Cak Nun menggambarkan bahwa manusia hari ini sering mengalami “bocor psikologis”, karena gagal memahami proporsi dalam meletakkan sebuah persoalan. Segala sesuatu yang diharamkan kemudian lantas menjadi sesuatu yang dibenci. Allah menyatakan sesuatu itu haram bukan dalam rangka untuk dibenci, melainkan agar manusia menghindarinya. Haramnya daging babi tentu ada alasan medis mengapa dagingnya diharamkan untuk dikonsumsi, begitu juga dengan air liur anjing. Hidup ini untuk belajar, sehingga ketika Allah memberikan sebuah informasi maka tugas kita sebagai manusia adalah mempelajari informasi tersebut dengan detail, tidak sepotong-sepotong.

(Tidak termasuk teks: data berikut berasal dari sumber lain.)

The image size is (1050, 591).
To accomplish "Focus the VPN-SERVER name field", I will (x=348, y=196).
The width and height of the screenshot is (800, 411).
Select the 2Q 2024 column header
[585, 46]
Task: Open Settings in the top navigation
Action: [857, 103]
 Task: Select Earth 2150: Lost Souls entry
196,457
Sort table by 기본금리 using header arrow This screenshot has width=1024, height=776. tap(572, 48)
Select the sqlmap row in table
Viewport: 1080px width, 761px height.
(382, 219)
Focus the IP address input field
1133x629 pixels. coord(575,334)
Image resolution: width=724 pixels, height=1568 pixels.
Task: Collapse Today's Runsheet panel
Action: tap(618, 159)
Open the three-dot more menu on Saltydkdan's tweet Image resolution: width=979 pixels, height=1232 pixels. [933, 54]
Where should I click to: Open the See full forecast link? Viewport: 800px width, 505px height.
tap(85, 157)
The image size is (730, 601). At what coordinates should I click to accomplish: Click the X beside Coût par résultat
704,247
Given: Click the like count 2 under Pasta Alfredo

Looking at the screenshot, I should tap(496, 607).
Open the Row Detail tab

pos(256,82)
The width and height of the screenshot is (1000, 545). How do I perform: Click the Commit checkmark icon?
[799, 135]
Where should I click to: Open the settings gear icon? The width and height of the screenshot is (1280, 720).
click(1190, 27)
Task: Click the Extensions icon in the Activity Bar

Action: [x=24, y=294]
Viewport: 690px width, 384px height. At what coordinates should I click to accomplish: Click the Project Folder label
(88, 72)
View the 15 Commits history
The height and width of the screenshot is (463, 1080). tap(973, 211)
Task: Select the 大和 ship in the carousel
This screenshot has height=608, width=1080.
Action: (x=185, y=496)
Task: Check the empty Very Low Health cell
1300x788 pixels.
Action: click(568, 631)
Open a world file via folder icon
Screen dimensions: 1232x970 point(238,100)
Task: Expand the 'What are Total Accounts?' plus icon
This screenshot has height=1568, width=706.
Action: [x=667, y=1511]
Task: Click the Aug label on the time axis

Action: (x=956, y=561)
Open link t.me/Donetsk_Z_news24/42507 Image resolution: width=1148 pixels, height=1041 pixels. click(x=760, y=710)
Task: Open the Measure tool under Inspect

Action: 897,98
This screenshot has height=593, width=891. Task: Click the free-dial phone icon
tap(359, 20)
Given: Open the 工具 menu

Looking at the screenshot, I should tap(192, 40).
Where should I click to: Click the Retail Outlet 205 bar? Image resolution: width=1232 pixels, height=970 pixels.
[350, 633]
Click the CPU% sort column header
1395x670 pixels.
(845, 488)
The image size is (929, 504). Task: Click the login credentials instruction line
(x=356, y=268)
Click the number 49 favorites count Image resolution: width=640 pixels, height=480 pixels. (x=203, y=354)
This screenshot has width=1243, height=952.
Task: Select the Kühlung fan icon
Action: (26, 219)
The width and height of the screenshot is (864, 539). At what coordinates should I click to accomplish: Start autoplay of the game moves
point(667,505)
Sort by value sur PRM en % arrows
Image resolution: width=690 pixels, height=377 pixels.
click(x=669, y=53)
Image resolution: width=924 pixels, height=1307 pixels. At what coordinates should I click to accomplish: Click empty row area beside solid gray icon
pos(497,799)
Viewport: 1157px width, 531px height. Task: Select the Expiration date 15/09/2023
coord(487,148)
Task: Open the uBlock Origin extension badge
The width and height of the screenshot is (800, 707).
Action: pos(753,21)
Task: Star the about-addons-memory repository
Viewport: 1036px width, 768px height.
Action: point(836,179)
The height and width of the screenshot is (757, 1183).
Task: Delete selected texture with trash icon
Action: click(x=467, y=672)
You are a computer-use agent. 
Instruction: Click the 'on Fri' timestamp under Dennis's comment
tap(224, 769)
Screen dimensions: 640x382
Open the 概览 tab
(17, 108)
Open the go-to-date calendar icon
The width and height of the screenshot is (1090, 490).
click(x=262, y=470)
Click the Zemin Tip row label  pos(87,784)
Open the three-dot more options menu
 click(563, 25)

Dari Kenduri Cinta edisi April ini pun betapa menyadarkan kita bahwa hidup itu begitu luasnya. Konsep manusia ruang yang dijelaskan oleh Cak Nun memberikan kita peluang untuk semakin mudah berbuat baik kepada sesama manusia. Karena dengan menjadi ruang, kita akan menampung semua yang ada di sekitar kita. Kita tidak terjebak dalam konsep perabotan yang mengisi ruang, karena justru kita memposisikan ruang sebagai perabot. Hadirnya Syeikh Nursamad Kamba, Ust. Wijayanto dan Iwan Iswan di Kenduri Cinta edisi April 2018 ini juga memberikan wawasan yang baru bagi jamaah Kenduri Cinta, selengkapnya akan dipublikasikan dalam rubrik Reportase Kenduri Cinta.